Smartphone manufactured by Samsung

Samsung Galaxy Gio (GT-S5660) is a smartphone manufactured by Samsung and running the Android operating system.

It was announced at the 2011 Mobile World Congress as one of four low-end Samsung smartphones, along with Galaxy Ace, Galaxy Fit and Galaxy Mini.

The Galaxy Gio phone made its Canadian debut in August 2011. Initially available to Bell Canada, the Gio was soon made available at Virgin Mobile Canada and Solo Mobile. Starting in December 2011, Galaxy Gio was also made available in the United States as Samsung Repp on U.S. Cellular.

==Features==

=== Hardware ===
Galaxy Gio has a 3.2 in HVGA multi-touch, capacitive touchscreen, a 3.2-megapixel camera with auto focus, and an 800 MHz Qualcomm MSM7227 & MSM7627 (Us Cellular) Turbo (ARMv6), 278 MB RAM, 158 Mb internal storage, 3G HSPA+, an FM radio with RDS support, GPS, Wi-Fi 802.11 b/g/n, and a 1350 mAh battery. In addition to the phone's internal memory, the device has a MicroSD card slot, and comes with 2 Gb MicroSD card (as new). With that phone, the bundled MicroSD card is the main location for storage of apps and user-generated data, such as photos and multimedia.

===Software ===
Galaxy Gio originally came with Android 2.2 "Froyo", with Samsung's TouchWiz user interface.

In early August 2011, Samsung officially rolled out the 2.3 "Gingerbread" update via Kies. In September 2011, Samsung rolled out an update in the Netherlands marked "PDA:KPS PHONE:KPA CSC:KP1 (XEN)".

Users can also upgrade to Android 2.3.6 "Gingerbread" via Samsung Kies, and As of October 2012, Android 2.3.4 and 2.3.6 had come preinstalled on many Gios sold throughout the world.

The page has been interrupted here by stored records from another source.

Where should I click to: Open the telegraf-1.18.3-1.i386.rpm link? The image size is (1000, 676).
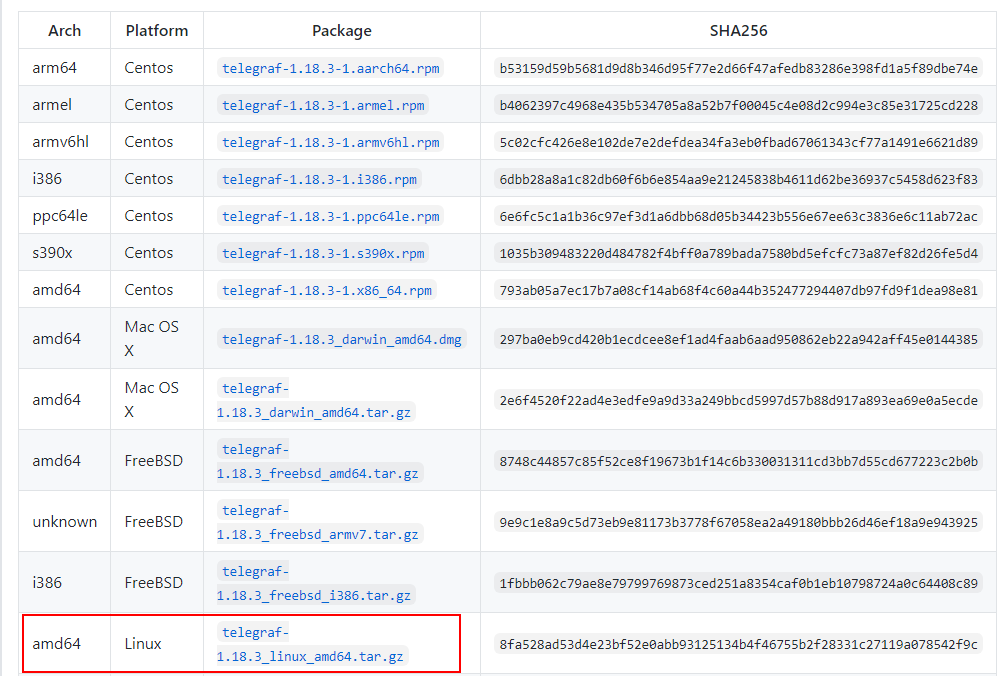point(319,179)
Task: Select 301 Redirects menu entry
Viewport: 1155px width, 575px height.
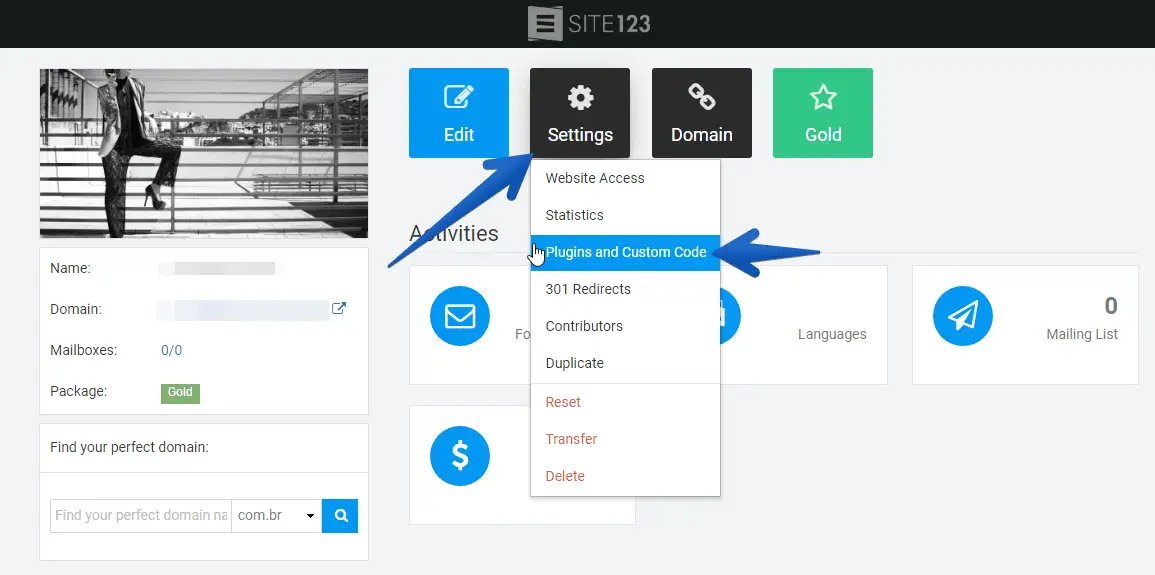Action: pos(588,289)
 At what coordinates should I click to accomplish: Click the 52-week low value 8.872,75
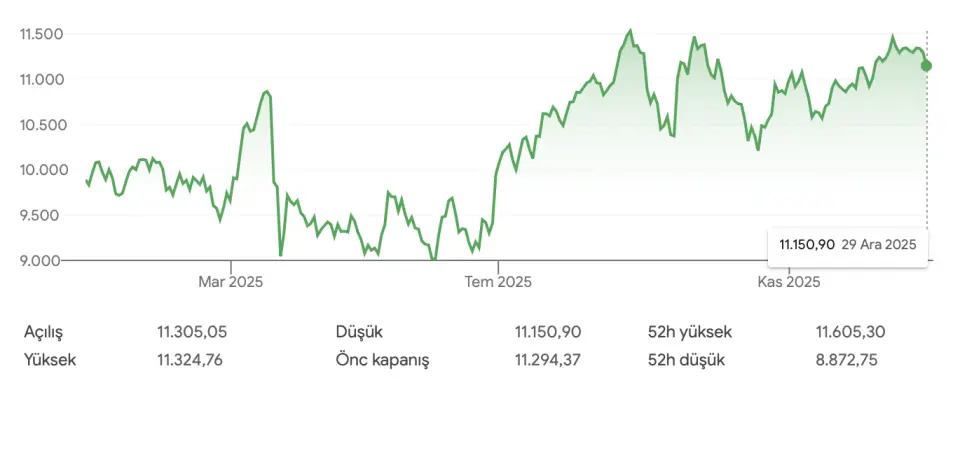847,360
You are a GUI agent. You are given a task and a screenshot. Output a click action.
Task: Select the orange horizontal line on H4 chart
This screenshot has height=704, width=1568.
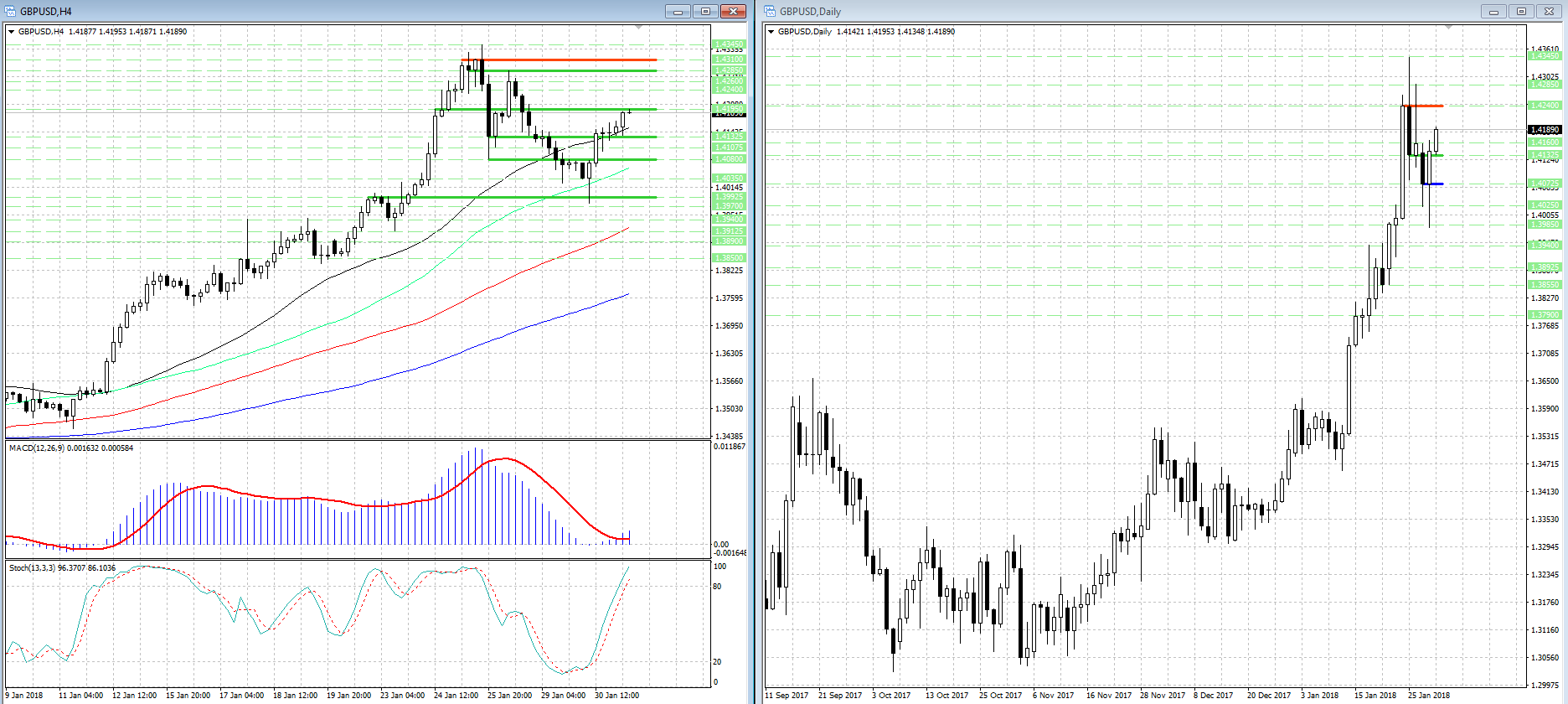coord(570,60)
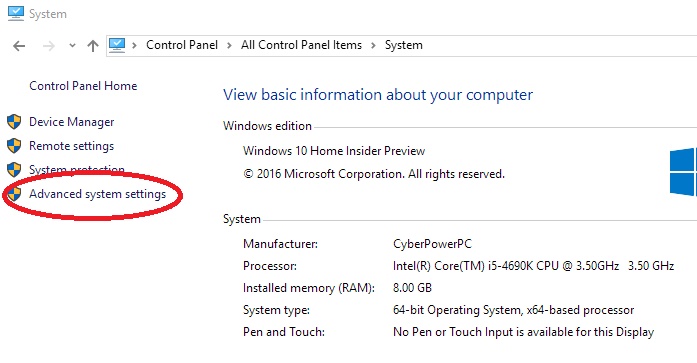Select All Control Panel Items breadcrumb

[x=301, y=45]
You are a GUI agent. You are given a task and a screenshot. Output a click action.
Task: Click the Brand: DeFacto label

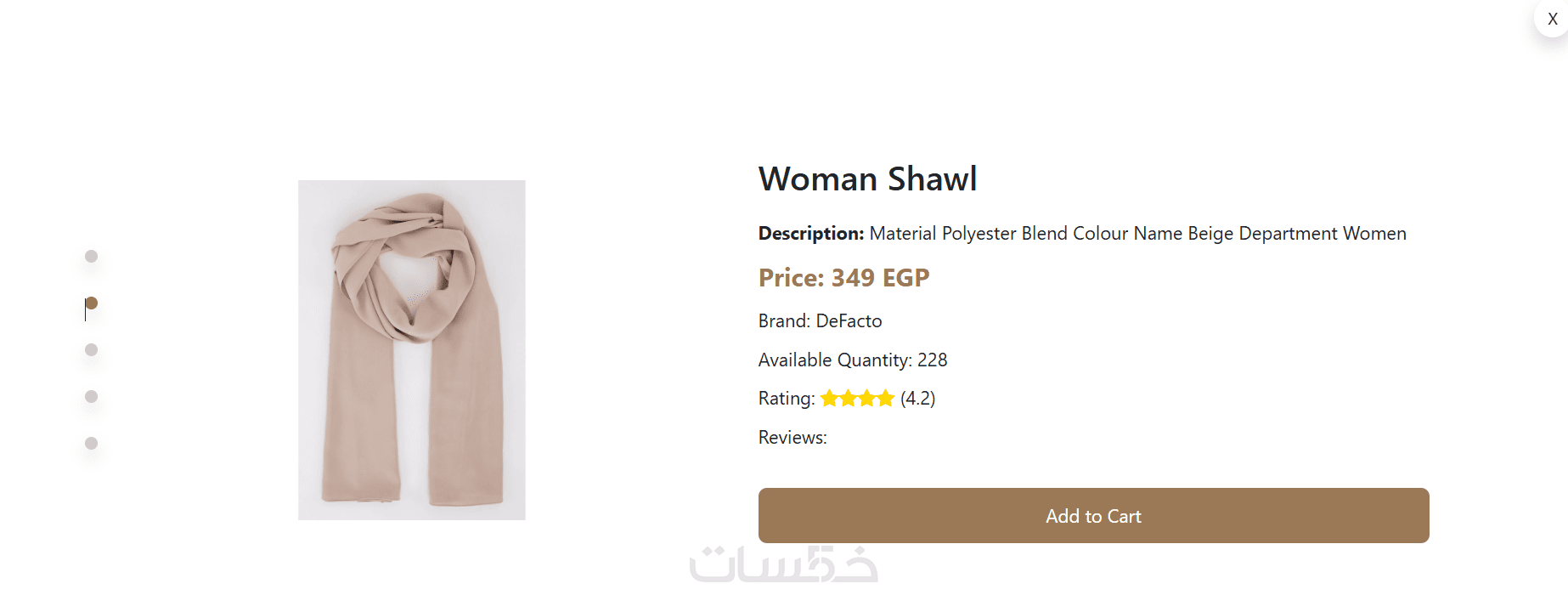820,321
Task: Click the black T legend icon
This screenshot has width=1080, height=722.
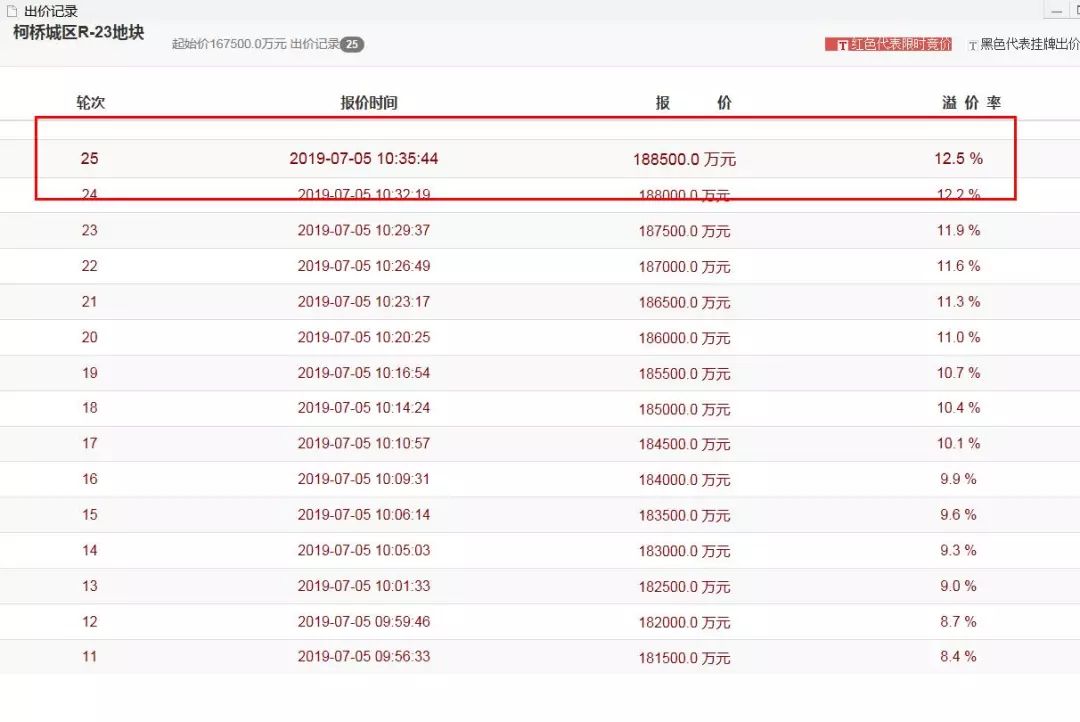Action: tap(972, 45)
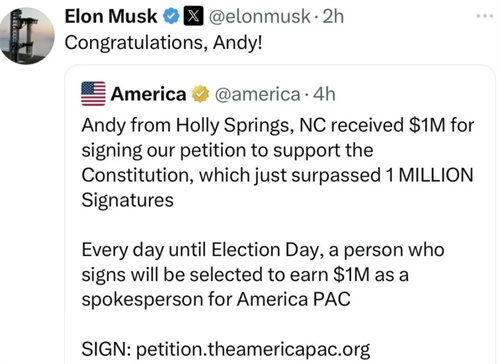Screen dimensions: 500x364
Task: Click the 'SIGN:' label in the quoted post
Action: tap(106, 349)
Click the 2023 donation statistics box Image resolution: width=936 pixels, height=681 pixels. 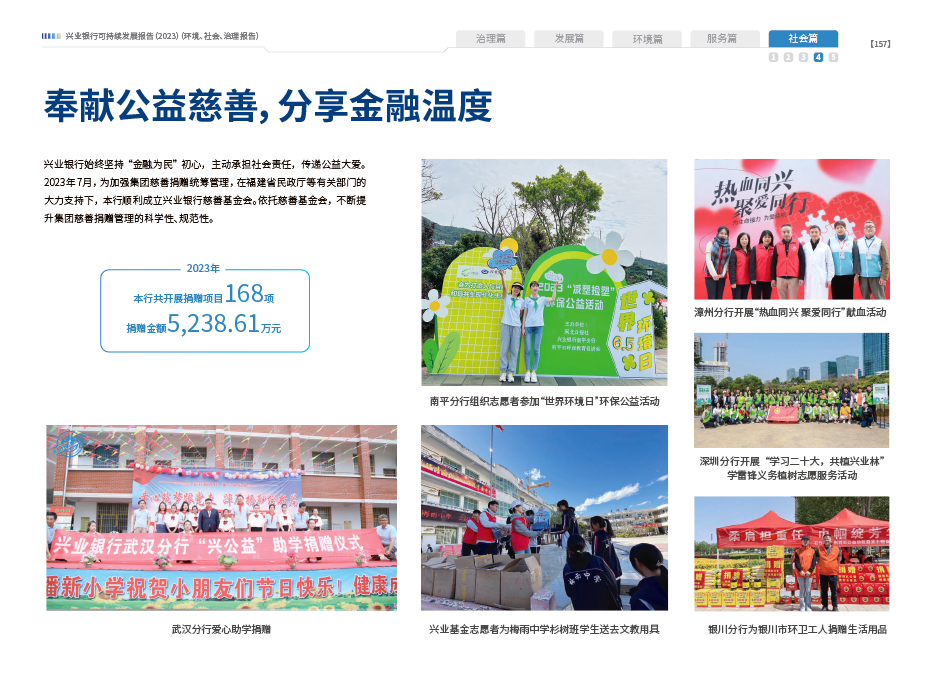tap(205, 310)
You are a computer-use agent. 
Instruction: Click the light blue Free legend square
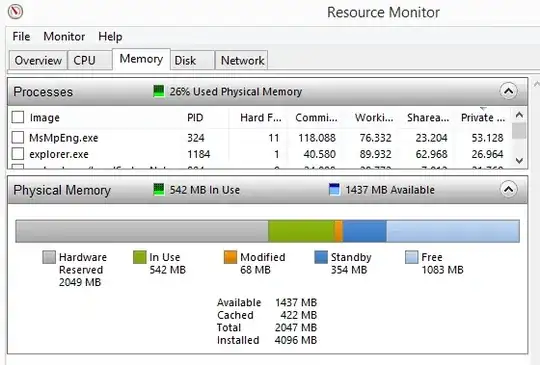point(412,257)
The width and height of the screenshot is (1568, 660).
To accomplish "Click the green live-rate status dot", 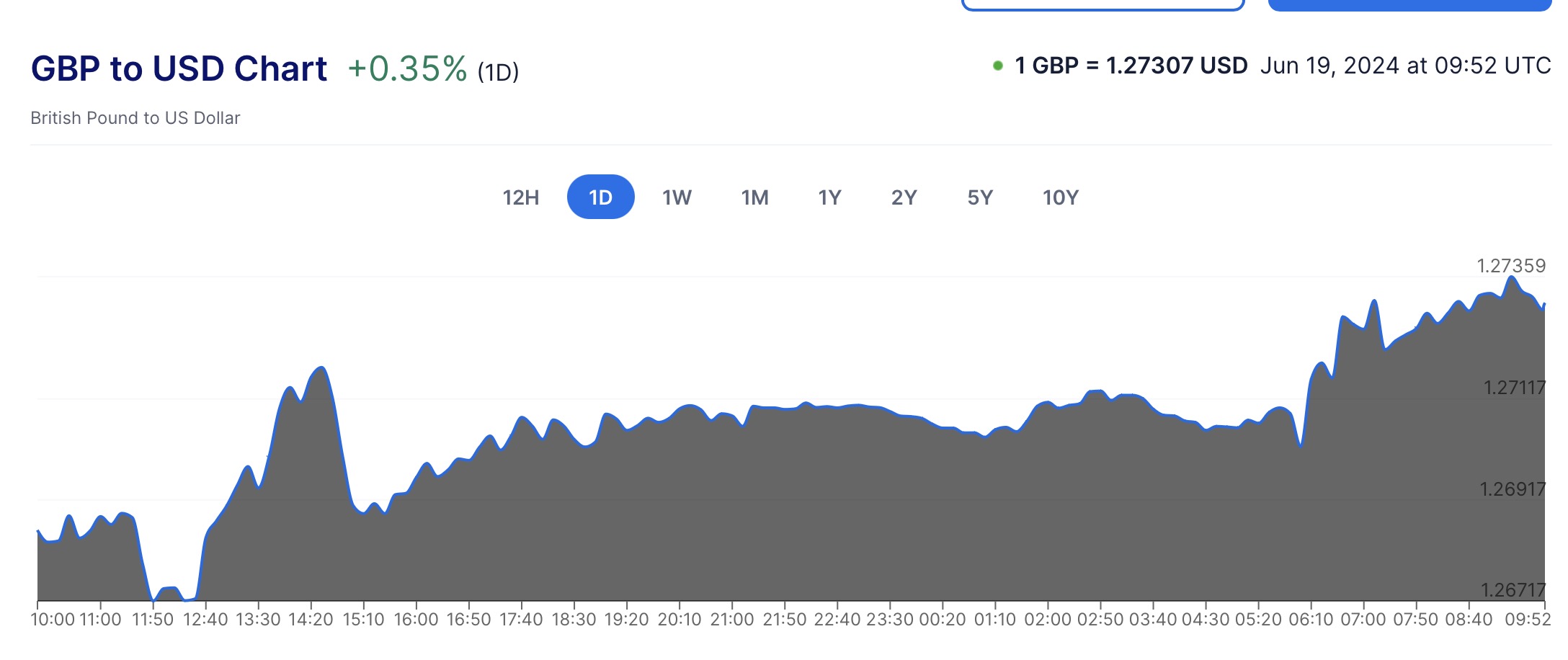I will (998, 66).
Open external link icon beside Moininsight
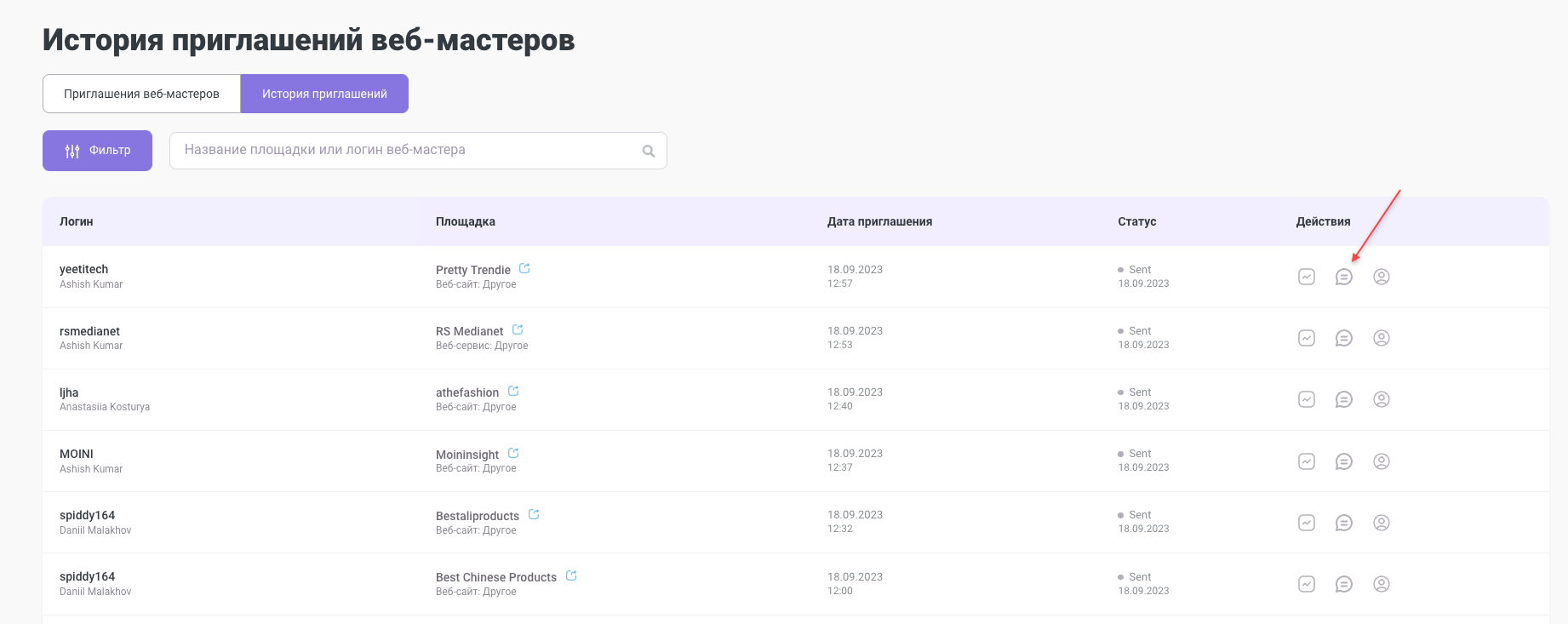 pos(513,454)
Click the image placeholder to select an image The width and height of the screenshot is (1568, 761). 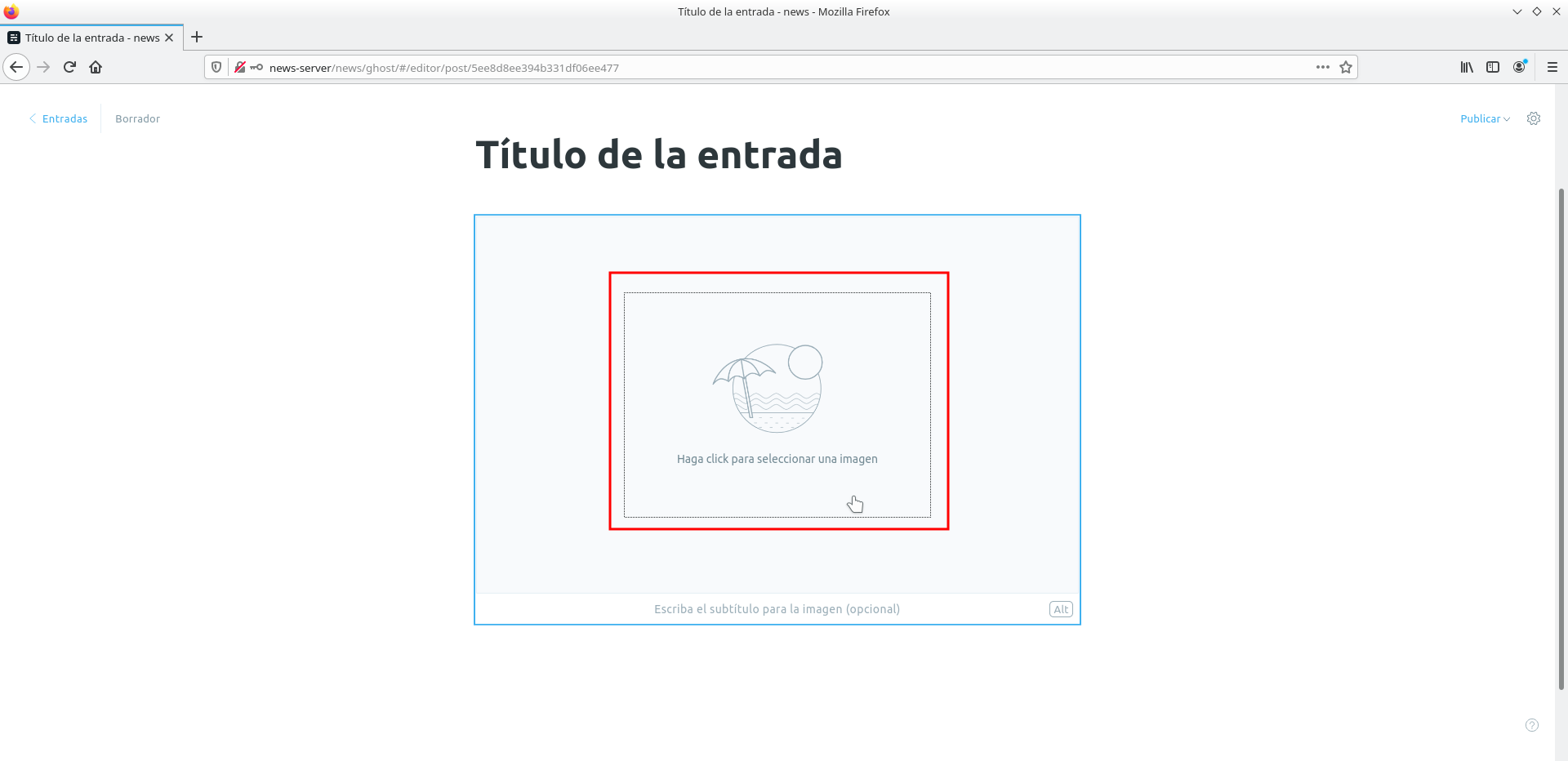[x=777, y=404]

Changes associated with the 2.3.6 update include a new lockscreen, a new phone icon, the blue-glow scrolling effect, and a few other cosmetic changes related to the system UI.

Samsung has not made Android 4.1 available for Gio due to its less powerful hardware, though users can upgrade via Root and ClockworkMod Recovery.

Because the native Android browser is outdated, modern websites can be visited with Firefox for Android by Mozilla. As the Galaxy Gio phone contains a central processor based on ARMv6 architecture, then the most recent Firefox version for ARMv6 devices is 31.3.0esr, released on 17 October 2015. Mozilla have since ceased development for this CPU architecture. The primary method to reduce Firefox resource usage is to install the NoScript Anywhere addon.